EY’s annual attractiveness survey, which it has carried out for the past 16 years, shows a dramatic shift in perceptions among foreign investors as it records the lowest-ever FDI attractiveness index. While the country’s corporate tax regime remains the country’s top selling point, investors highlight Malta’s political and regulatory environment as being of particular concern.

The survey, conducted among foreign companies in Malta, once saw the “stability and transparency of the political, legal and regulatory environment” being listed as the second most important motivating factor for Malta’s attractiveness.  It is now bottom of the list, reflecting “the sentiments shared by any FDI investors on the need to improve governance and tackle reputational issues”.

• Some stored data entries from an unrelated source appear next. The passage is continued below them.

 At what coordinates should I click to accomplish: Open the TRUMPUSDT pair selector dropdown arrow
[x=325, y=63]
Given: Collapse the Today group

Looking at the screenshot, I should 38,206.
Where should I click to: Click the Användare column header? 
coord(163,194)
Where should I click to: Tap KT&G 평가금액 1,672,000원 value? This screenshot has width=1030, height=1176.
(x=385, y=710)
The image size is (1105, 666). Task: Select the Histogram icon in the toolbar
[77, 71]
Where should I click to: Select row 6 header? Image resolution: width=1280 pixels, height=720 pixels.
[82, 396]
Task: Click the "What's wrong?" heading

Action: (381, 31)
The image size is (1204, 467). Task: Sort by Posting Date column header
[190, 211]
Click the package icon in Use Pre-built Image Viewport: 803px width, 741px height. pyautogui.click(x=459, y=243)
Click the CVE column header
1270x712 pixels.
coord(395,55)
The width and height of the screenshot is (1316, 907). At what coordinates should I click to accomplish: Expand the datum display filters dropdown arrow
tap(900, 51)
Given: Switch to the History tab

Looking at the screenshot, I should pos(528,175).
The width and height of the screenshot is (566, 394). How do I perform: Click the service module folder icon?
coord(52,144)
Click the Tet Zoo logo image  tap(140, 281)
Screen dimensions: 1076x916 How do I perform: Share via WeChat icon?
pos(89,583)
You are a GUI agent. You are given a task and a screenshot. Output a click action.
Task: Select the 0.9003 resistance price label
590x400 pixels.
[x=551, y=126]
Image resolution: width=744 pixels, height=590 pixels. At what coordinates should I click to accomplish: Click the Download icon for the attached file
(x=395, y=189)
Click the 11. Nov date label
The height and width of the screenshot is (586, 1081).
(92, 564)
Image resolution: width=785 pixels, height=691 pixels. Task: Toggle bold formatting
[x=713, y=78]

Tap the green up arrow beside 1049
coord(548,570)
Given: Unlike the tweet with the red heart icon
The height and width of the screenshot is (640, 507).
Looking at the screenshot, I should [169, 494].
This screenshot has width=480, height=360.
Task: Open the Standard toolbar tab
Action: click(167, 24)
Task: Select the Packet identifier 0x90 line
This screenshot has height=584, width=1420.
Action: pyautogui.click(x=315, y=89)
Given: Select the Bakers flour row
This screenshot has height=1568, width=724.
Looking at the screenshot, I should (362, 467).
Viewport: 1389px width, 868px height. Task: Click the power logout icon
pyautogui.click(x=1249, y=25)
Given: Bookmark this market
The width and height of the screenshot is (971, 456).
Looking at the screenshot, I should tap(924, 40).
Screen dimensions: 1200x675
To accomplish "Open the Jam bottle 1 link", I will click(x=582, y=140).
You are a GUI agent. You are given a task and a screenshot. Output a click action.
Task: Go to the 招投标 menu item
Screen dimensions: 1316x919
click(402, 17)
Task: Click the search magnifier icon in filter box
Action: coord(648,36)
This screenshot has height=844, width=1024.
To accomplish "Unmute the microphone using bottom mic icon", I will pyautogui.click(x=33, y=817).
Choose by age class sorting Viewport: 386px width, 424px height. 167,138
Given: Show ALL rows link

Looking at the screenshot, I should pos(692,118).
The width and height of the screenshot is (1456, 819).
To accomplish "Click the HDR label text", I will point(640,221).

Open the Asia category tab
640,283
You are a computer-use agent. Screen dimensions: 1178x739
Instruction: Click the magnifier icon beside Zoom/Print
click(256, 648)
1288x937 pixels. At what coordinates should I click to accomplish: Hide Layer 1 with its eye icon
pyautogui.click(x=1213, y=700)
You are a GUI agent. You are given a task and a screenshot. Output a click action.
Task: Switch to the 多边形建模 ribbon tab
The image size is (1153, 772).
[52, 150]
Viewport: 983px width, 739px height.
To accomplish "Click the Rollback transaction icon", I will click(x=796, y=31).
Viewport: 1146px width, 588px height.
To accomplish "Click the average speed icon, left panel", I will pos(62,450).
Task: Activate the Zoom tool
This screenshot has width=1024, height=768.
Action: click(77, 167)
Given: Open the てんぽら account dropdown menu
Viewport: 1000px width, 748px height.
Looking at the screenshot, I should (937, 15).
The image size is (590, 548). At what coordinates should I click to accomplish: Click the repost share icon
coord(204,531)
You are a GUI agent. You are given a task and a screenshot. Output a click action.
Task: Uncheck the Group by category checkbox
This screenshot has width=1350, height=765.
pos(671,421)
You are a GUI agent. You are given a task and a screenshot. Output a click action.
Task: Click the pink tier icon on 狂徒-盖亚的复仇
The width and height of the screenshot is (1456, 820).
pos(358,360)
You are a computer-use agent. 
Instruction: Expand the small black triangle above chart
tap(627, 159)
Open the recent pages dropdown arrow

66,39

Foreign investors highlighted two priority areas for Malta’s continued global competitiveness: an improved reputation and brand, and a strengthening of institutions, enforcement and monitoring.

These factors fuelled a 15 percentage point reduction in Malta attractiveness index, from 77% last year to 62% this year, with a full quarter of respondents now stating that Malta is not an attractive FDI destination, up from 15% last year.

EY Attractiveness Survey 2020

Despite the sharp decline in Malta’s attractiveness to foreign investment, a vast majority of respondents claimed they see a future in the country, with 80% saying they believe they will be operating in Malta in 10 years’ time.

The advantageous corporate tax regime is the key factor in this, with telecommunications and infrastructure and the stability of the social climate making up the second and third most important parameters.

Meanwhile, investors continue to point to transport and logistics, R&D and the innovation environment, and education and skills as crucial areas where improvement is required.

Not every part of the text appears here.